Dystopian futures are a fear of the privileged, and the dystopian present is a reality for the working poor. I’ve never seen this fact as more accurate than when I visit the poorest parts of rural America or watch a film from the UK centered around the northern parts of that country. The Selfish Giant does an excellent job capturing how marginalized the poor and the mentally ill are, pushed to the fringes by economic systems beyond their control or full understanding. This dystopia is a reversion into older, crueler times where the most useful skill is the ability to scavenge and fight. While the world around these boys tells them one way to live the school, a representation of “civilization” is saying they need to take their meds, tuck in their shirts, and follow the rules. However, they have no model to look at that shows them the authority’s prescribed path works.
Swifty’s brother Martin is the only older youth, and he has succumbed to a pill addiction so severely it’s almost pulled his humanity from him. Martin is in a rehab program but, much like the boys with their formal education, he doesn’t see the light at the end of the tunnel. At one point, the older sibling jumps his little brother attempting to claw money from him while suffering in a spiral of withdrawal. Instead of turning Martin into a stereotype though, director Barnard gives him a scene near the film’s conclusion that reveals there is still empathy and love in Martin. Barnard makes sure throughout the film to balance the grimness of the reality that surrounds our protagonists yet reminded us of their innate human capacity to feel.
The inverse of Martin would be Kitten, the junk dealer, a character who, in a more cliche film, would be the gruff old man with a heart of gold. Kitten does ultimately show depth and compassion, but he is a cruel, greedy man who shows no apprehension to put children in danger. He half-heartedly discourages the two young boys from engaging in criminal acts and directly endangers their lives. In no way is Kitten ever going to become a father figure or a mentor to these characters. He is yet another byproduct of this broken system, protecting himself above all others and never taking the danger into account.

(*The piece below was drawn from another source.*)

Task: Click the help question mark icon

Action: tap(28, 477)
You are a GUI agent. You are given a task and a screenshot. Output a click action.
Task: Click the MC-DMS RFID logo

Amid this humanmade squalor, we continually return to the images of horses grazing in nearby fields. Arbor forms a bond with one of Kitten’s horses and eventually begins training to race her illegally, one of the junk dealer’s side businesses. We never get an epiphany from Swifty about the juxtaposition of the beauty of this creature against the landscape of the crumbling city. Arbor is warned by his mother to not associate with Swifty, that her son has a chance to escape what she never could. Arbor and horse parallel each other, both ultimate victims of Swifty. So we’re left with Swifty in the end, and there’s not a bright future laying in wait for him. For so many, the future is just a continuation of the present’s sufferings.